## WHAT TO PRODUCE
Please filter the data below down to the lines holding the string "time".

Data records
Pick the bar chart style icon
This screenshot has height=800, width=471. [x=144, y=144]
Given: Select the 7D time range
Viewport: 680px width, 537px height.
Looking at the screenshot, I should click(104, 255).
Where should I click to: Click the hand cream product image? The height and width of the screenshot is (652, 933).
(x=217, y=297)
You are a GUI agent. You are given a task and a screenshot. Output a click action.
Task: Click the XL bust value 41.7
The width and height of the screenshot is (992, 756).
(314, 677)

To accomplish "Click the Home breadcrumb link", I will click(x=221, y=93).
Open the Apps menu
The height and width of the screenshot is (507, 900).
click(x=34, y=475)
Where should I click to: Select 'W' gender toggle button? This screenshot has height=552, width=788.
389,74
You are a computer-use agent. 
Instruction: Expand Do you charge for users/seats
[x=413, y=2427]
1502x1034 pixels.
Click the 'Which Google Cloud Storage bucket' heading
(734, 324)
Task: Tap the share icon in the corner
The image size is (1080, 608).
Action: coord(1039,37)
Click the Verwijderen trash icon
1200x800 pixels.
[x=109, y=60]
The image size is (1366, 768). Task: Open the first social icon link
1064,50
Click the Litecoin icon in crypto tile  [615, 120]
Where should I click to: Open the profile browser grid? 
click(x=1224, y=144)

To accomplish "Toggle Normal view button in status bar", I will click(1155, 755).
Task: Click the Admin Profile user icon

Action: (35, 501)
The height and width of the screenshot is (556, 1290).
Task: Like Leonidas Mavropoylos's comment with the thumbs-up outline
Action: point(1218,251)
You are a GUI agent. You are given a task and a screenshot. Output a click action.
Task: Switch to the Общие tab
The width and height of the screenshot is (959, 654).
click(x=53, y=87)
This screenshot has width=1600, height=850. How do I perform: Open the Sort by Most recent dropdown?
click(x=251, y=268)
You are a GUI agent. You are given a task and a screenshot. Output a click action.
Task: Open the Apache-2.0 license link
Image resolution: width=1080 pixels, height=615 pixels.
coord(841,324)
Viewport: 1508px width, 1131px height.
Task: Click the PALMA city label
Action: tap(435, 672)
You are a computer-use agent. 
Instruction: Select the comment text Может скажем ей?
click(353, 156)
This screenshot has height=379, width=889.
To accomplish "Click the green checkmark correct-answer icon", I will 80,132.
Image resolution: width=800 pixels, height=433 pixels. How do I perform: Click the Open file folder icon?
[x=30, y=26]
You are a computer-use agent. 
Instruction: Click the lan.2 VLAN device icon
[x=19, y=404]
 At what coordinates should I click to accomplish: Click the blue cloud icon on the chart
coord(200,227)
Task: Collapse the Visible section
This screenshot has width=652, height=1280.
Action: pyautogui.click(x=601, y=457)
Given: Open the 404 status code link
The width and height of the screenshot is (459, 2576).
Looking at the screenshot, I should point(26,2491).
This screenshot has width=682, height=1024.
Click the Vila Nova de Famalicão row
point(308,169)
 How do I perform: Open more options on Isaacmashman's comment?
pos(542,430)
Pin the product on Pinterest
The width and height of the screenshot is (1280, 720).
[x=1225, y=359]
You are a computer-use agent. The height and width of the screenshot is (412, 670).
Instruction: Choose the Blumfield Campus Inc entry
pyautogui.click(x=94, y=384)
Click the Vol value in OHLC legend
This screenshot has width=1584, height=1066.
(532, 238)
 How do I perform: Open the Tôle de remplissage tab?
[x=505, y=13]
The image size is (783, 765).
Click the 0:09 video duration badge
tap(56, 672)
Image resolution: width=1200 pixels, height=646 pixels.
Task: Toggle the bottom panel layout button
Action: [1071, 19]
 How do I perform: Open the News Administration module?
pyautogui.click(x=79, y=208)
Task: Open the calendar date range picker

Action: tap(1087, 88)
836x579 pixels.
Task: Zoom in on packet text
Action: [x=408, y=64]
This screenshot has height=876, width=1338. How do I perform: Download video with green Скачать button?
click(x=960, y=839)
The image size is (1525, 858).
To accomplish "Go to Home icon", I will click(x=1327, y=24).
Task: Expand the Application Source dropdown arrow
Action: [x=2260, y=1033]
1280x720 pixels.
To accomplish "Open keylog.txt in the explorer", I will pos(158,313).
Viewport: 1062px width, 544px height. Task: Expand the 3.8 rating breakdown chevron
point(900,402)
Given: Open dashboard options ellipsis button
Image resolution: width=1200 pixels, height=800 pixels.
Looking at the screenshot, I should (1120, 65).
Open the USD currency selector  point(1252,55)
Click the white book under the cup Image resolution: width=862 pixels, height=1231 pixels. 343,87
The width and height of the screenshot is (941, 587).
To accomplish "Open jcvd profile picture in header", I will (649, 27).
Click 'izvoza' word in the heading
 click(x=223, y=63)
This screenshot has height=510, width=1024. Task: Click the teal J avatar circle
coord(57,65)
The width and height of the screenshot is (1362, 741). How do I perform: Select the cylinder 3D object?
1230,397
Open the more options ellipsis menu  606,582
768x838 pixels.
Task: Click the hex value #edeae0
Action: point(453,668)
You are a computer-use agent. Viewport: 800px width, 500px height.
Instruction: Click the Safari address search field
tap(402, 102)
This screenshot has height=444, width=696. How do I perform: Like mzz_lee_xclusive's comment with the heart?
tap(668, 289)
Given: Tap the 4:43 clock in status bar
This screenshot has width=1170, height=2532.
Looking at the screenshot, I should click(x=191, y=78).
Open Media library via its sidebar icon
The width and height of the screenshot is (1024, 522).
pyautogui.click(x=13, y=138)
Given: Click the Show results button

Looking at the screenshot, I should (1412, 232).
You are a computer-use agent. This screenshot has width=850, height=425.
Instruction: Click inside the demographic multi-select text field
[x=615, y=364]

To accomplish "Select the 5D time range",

## OUTPUT OF THE TASK
Given: Select the 7D time range
To accomplish "Select the 5D time range",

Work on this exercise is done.